GOAL OF THE EXERCISE » The whole listing, apart from its images, should be restated word for word.

------------------------------

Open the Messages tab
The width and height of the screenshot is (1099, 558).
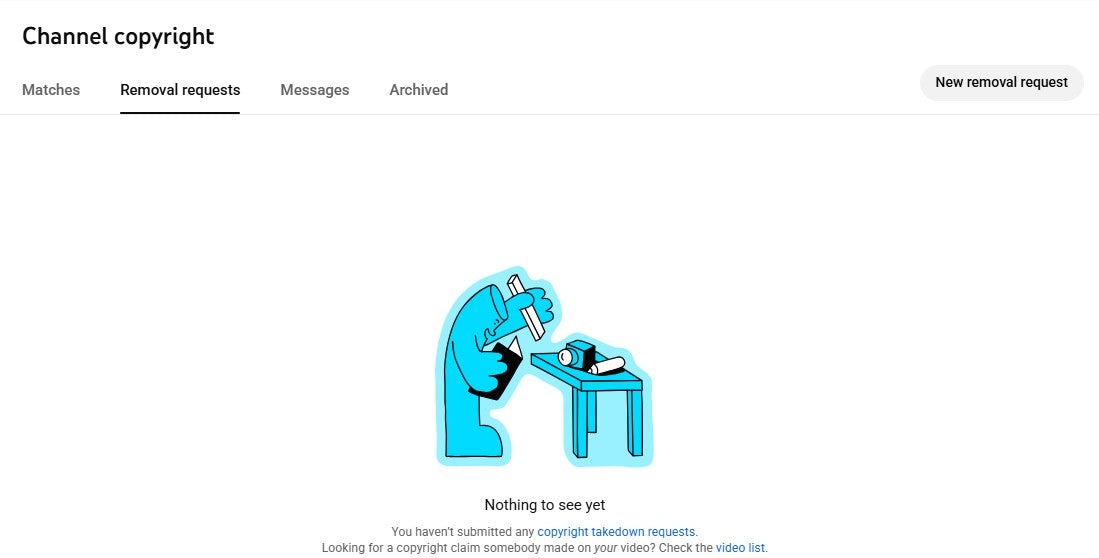click(x=315, y=90)
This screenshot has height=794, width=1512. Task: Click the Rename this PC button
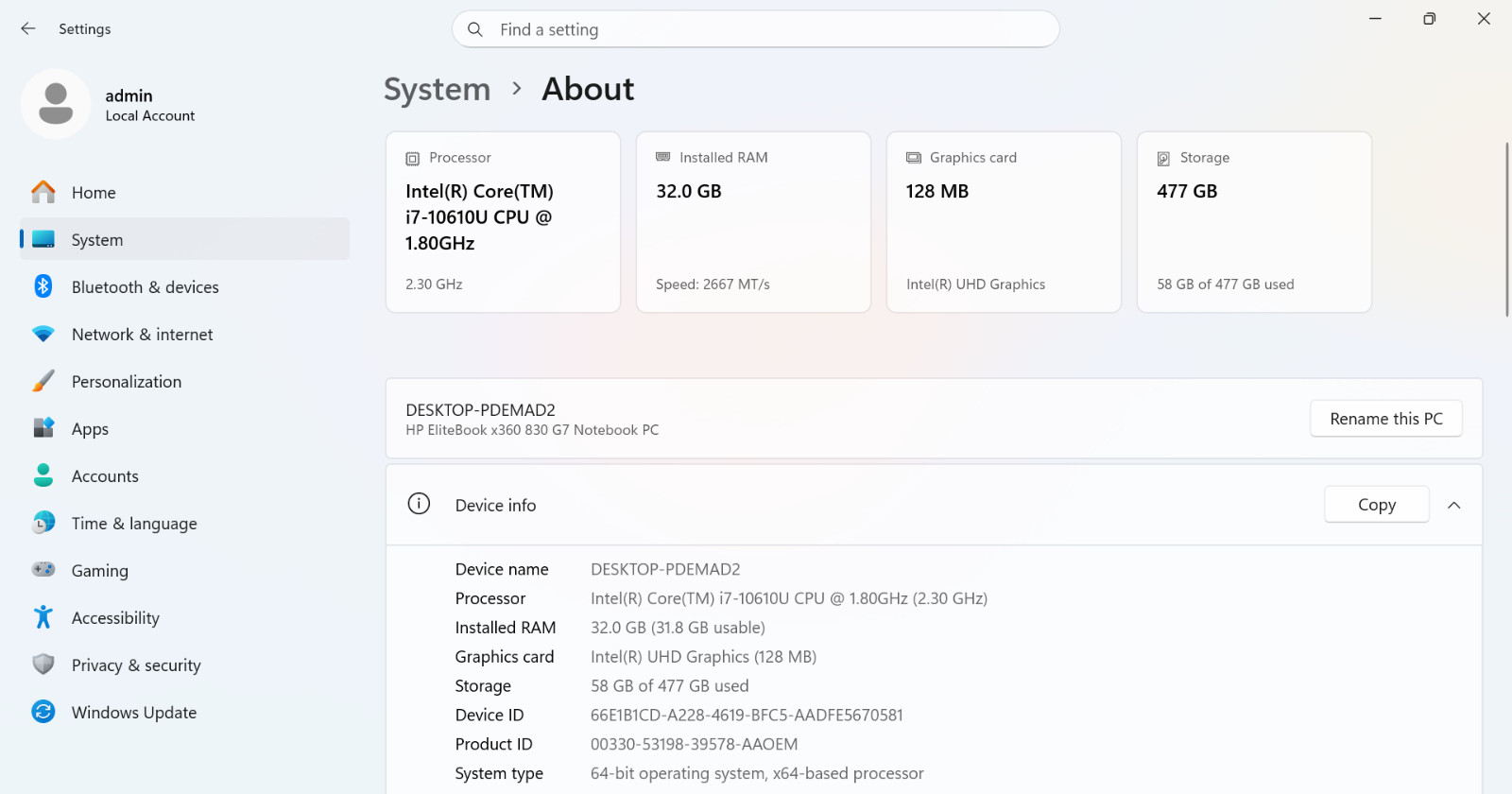click(1386, 419)
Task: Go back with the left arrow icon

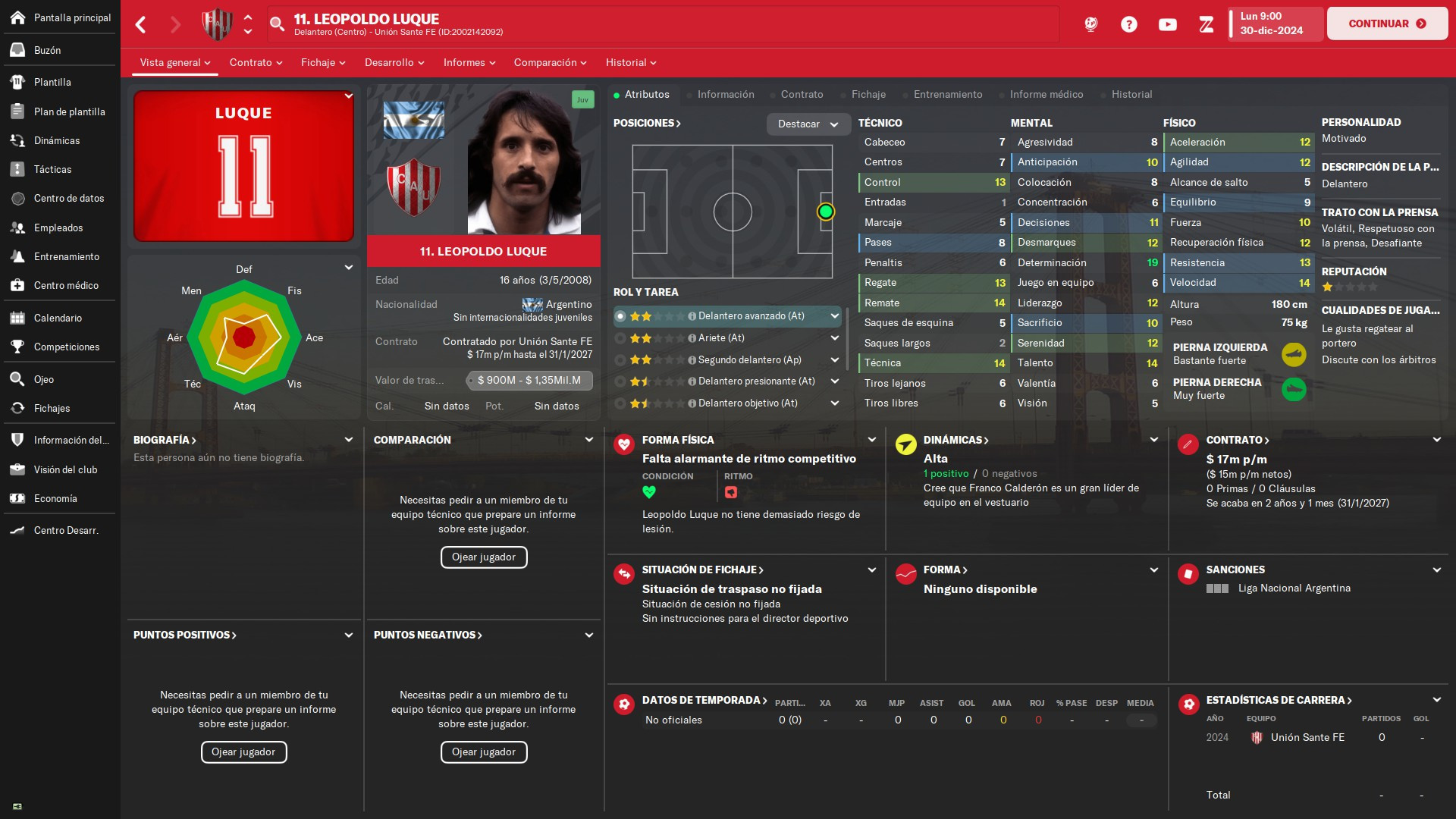Action: [140, 24]
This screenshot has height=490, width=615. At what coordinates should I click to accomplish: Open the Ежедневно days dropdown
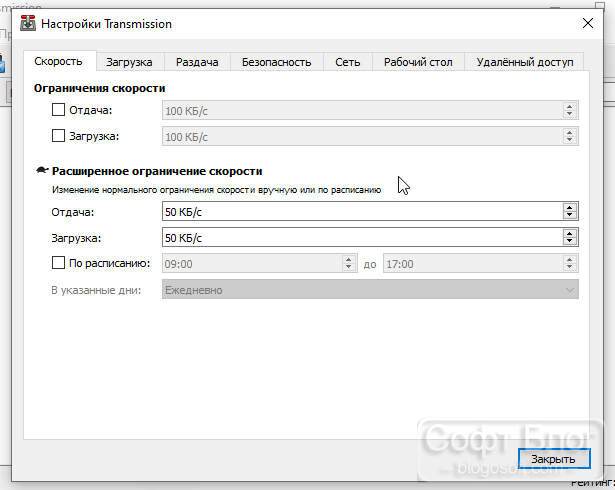(x=370, y=290)
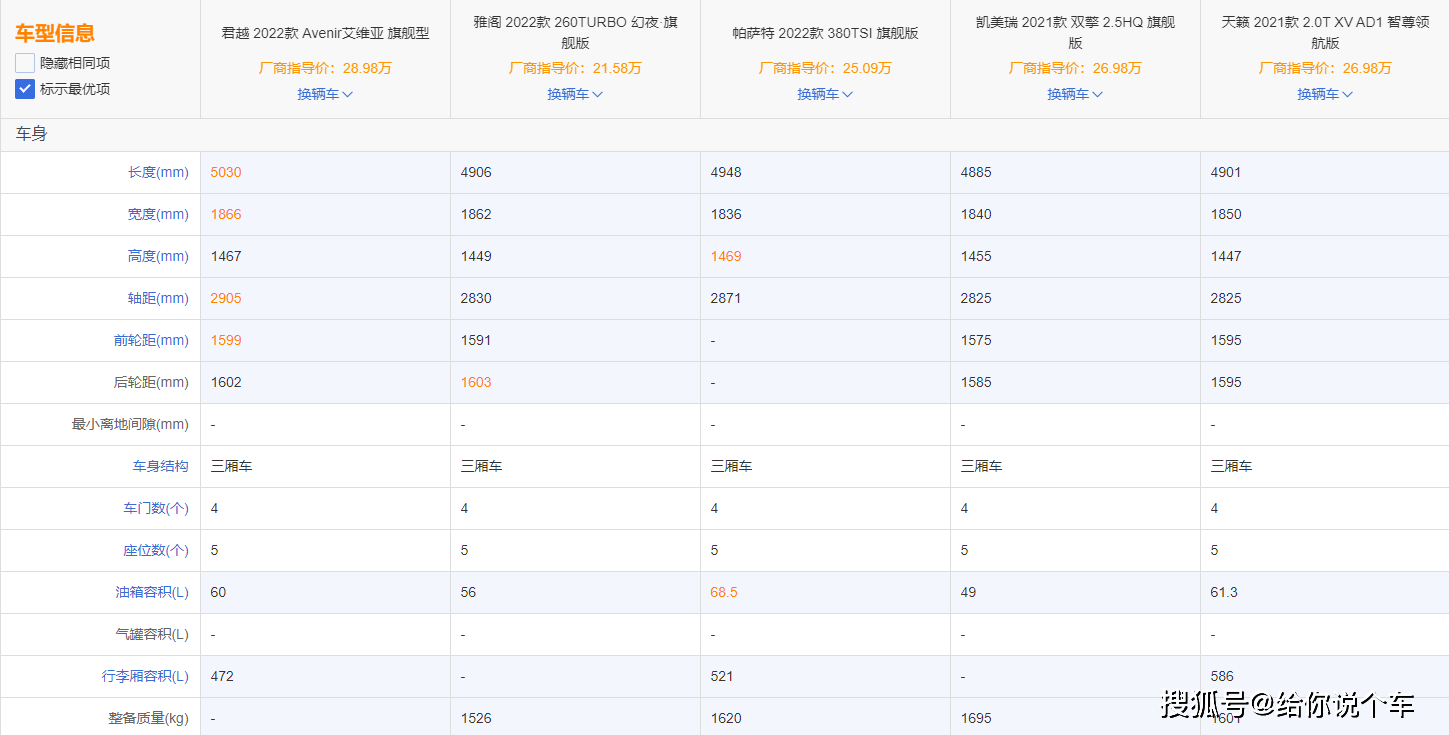This screenshot has height=735, width=1449.
Task: Enable the 隐藏相同项 checkbox
Action: point(25,63)
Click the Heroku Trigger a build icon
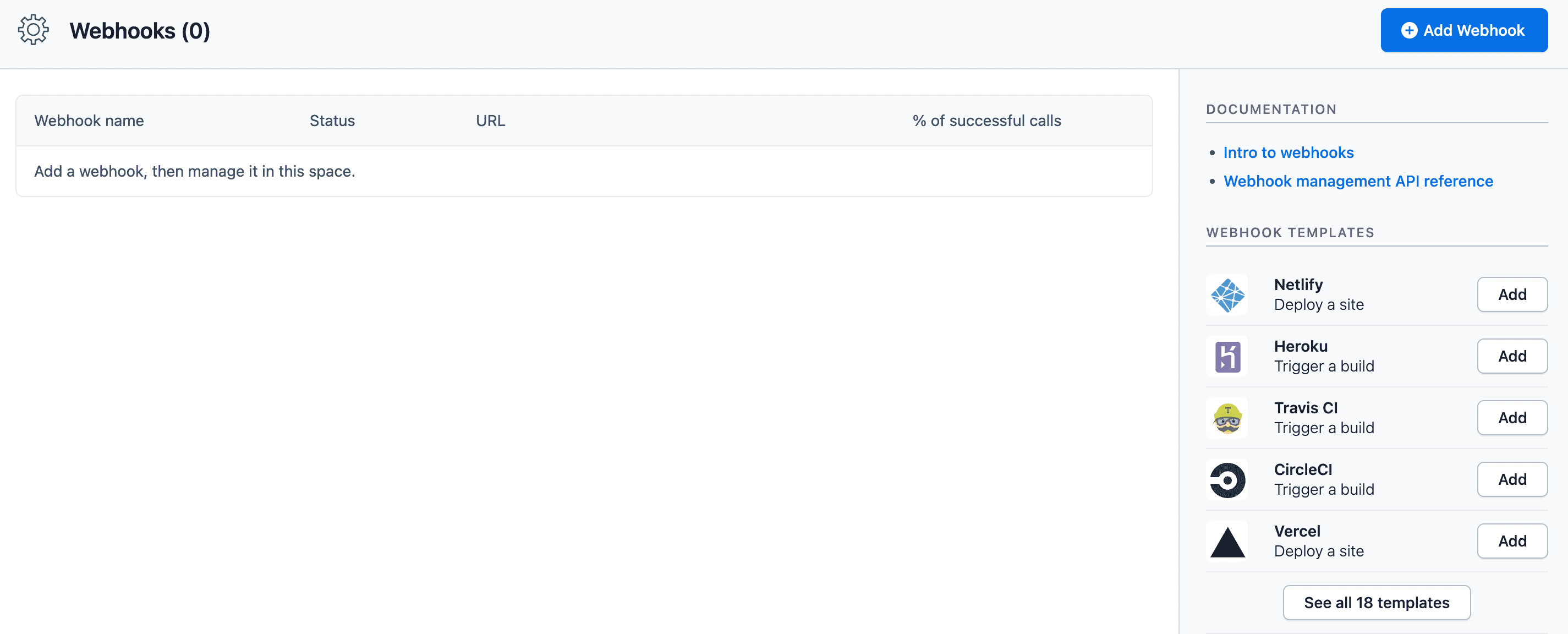1568x634 pixels. [1228, 355]
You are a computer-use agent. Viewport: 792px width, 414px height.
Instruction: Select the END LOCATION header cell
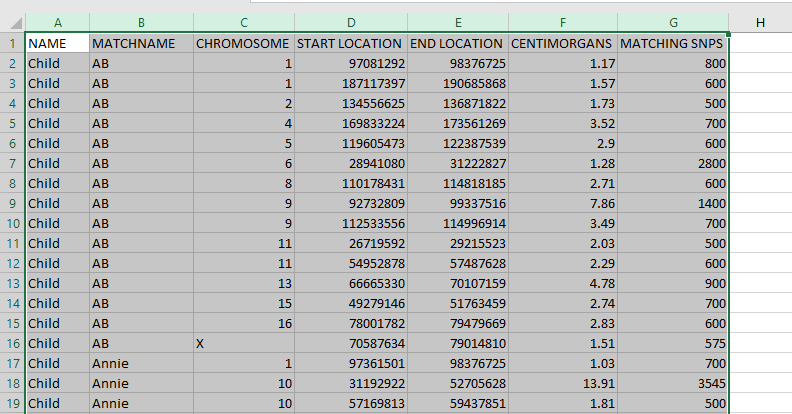(458, 43)
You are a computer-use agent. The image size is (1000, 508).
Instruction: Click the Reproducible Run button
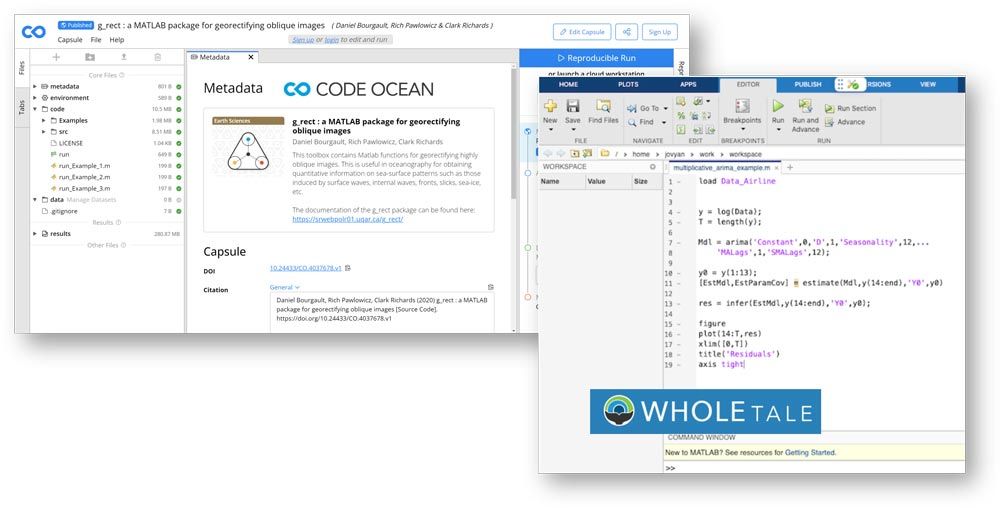[596, 59]
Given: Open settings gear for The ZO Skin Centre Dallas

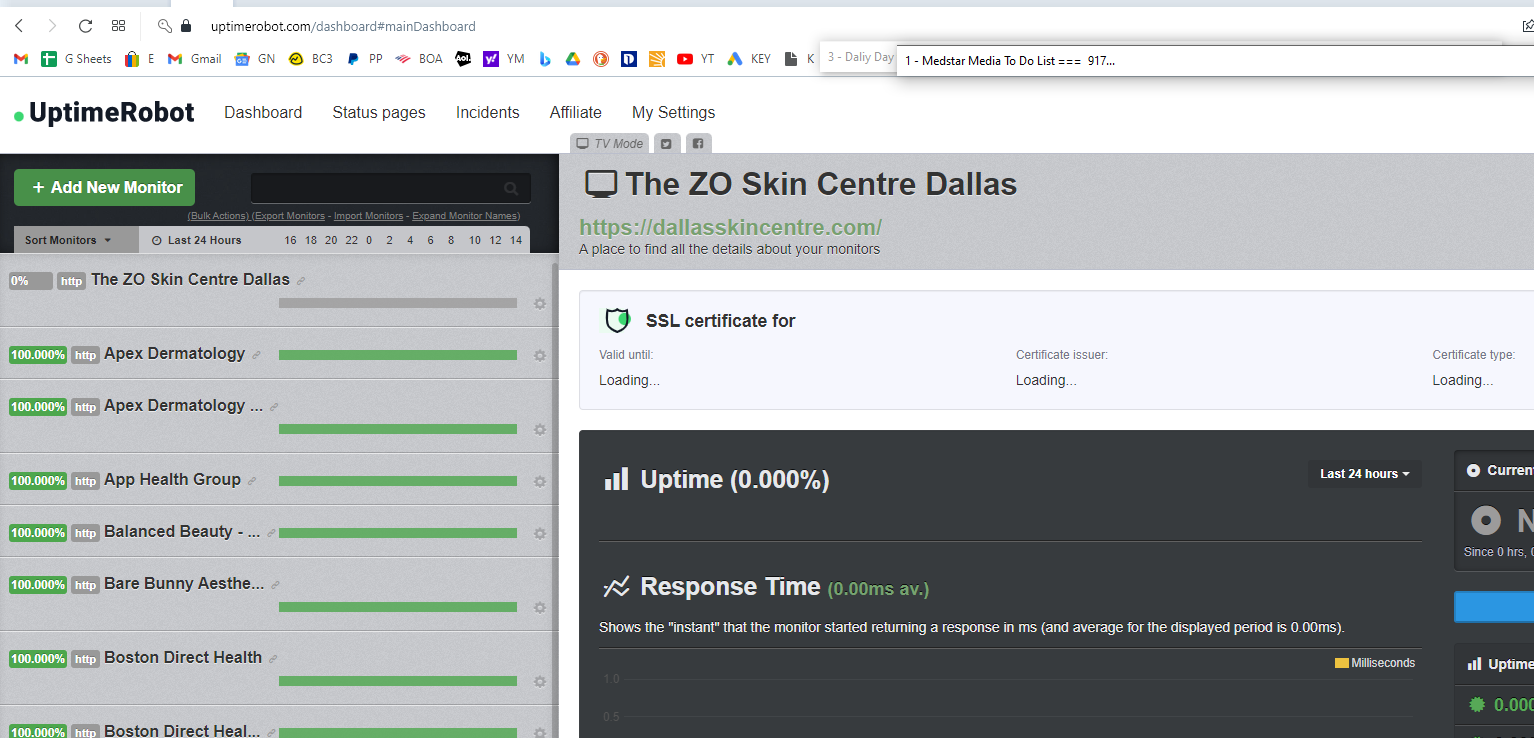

------------------------------

YOUR RESPONSE »
Open the Messages tab
The width and height of the screenshot is (1099, 558).
click(x=315, y=90)
This screenshot has height=794, width=1512. Task: Click the Rename this PC button
click(1386, 419)
Task: Go back with the left arrow icon

Action: [140, 24]
This screenshot has height=490, width=615. At what coordinates should I click to accomplish: Open the Ежедневно days dropdown
(x=370, y=290)
This screenshot has height=735, width=1449.
Task: Enable the 隐藏相同项 checkbox
Action: point(25,63)
Click the Heroku Trigger a build icon
1568x634 pixels. [1228, 355]
You are a computer-use agent. Viewport: 792px width, 414px height.
Instruction: Select the END LOCATION header cell
(458, 43)
You are a computer-use agent. The image size is (1000, 508).
Instruction: Click the Reproducible Run button
[596, 59]
Given: Open settings gear for The ZO Skin Centre Dallas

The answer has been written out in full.